___ Given data

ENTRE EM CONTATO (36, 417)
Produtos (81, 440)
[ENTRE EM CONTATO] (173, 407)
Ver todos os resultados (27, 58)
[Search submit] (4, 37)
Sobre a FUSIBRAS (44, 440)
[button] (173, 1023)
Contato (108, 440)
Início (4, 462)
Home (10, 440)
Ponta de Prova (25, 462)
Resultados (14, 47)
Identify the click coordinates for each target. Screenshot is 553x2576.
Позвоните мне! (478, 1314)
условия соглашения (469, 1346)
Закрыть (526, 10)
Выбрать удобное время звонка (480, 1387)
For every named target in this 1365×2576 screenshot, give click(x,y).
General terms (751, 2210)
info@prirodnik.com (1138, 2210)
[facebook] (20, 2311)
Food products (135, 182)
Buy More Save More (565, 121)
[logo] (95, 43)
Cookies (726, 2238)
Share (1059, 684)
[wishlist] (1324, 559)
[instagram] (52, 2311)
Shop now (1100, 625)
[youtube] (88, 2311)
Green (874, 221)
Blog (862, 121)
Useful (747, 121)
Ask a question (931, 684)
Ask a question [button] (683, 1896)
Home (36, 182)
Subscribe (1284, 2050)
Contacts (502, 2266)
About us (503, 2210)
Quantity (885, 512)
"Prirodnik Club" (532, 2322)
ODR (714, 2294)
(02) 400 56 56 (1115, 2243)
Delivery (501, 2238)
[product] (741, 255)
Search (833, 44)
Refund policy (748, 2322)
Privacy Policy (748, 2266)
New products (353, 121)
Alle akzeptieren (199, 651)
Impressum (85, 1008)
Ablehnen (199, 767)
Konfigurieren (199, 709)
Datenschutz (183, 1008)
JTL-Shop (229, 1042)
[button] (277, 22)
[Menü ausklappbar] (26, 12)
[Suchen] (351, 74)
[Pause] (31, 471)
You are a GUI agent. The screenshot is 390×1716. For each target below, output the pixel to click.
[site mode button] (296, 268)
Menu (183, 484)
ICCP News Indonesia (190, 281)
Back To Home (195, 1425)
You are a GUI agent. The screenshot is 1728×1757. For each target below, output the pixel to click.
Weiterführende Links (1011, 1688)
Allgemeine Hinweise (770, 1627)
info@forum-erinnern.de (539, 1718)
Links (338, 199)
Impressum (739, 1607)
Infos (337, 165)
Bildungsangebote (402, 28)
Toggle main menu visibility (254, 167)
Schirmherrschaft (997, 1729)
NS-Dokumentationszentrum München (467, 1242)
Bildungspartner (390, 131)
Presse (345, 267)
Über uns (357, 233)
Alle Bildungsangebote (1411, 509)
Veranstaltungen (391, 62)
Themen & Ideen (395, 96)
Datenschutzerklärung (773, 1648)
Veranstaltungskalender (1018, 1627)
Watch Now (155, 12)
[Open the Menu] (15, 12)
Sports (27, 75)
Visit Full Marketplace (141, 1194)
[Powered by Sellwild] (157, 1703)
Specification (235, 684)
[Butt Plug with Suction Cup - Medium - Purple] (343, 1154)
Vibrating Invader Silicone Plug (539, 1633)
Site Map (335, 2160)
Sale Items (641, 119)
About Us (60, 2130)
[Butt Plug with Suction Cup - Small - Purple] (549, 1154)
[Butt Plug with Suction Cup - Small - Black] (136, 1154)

______

## Exercise requirements
Beginning with the line holding "Home (36, 182)" and ending with the line holding "Impressum (85, 1008)", write out the stretch of material above exactly; add no further lines.

## Output for this task
Home (36, 182)
Subscribe (1284, 2050)
Contacts (502, 2266)
About us (503, 2210)
Quantity (885, 512)
"Prirodnik Club" (532, 2322)
ODR (714, 2294)
(02) 400 56 56 (1115, 2243)
Delivery (501, 2238)
[product] (741, 255)
Search (833, 44)
Refund policy (748, 2322)
Privacy Policy (748, 2266)
New products (353, 121)
Alle akzeptieren (199, 651)
Impressum (85, 1008)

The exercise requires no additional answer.